Please check the sommelier careers passage below: what beginning salary does it give for sommeliers?

╭─ DOCUMENT EXTRACT

The typical sommelier begins his career as an assistant in the hospitality industry, working under and learning from more experienced sommeliers. After a few years, most are working independently, choosing wines for the restaurant and developing and maintaining relationships with suppliers. With much experience in the business, a sommelier often becomes a freelance wine expert and may serve as a wine consultant for several restaurants or for a restaurant group.
Sommeliers have the opportunity to engage in a number of competitions held throughout the world. Requirements may vary as to who can enter -- young sommeliers, sommeliers who work in Texas and so on -- but most are judged on the same factors. Competitors take a written exam, compete in practical exercises in which their service skills are showcased and display their fine senses in blind tastings.
Salaries for sommeliers vary greatly depending on where they work and their level of experience. Beginning salaries are around $28,000, while experienced sommeliers can command $160,000 or more [source: U.S. Department of Labor]. The job is more physically demanding than you might imagine. A sommelier is busy throughout service each night, either on the floor or in the wine cellar. Also, it's a job for a night person, since most fine dining takes place in the evening. Sommeliers should also be free and eager to travel. As they advance in their careers, they will need to visit vineyards and wineries around the world, seeing in person what they already are acquainted with in the bottle. Despite some of the hardships, dedicated sommeliers express great job satisfaction. To them there is no greater reward than working with wine and introducing it to others.

╰─
╭─ EXERCISE DATA

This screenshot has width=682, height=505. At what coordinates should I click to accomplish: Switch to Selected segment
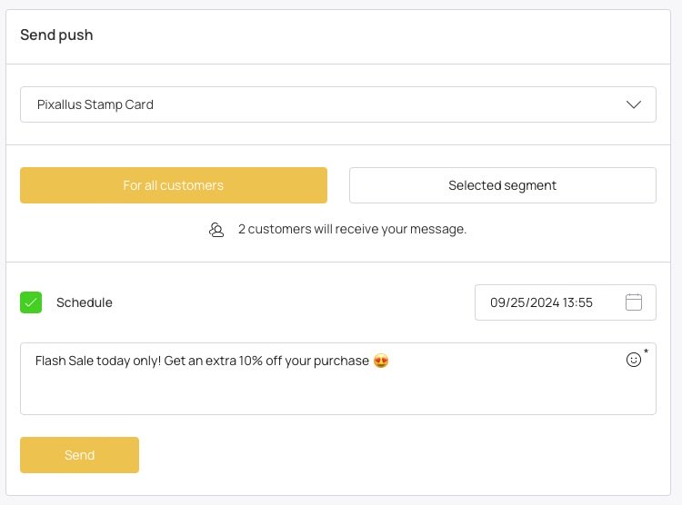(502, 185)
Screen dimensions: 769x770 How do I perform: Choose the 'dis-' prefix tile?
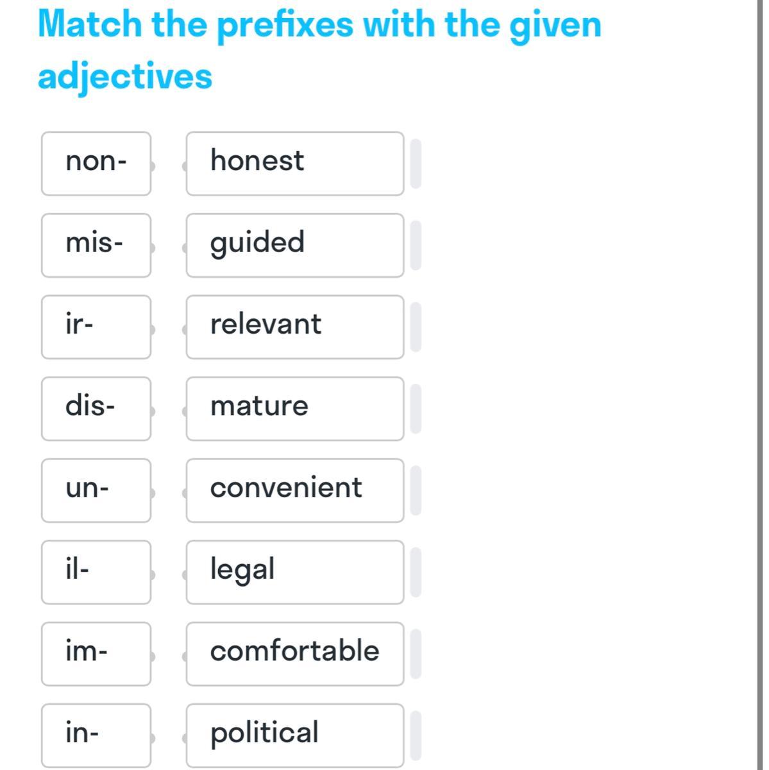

╰─

▶ _ANSWER FOR THIS EXERCISE_
Around $28,000.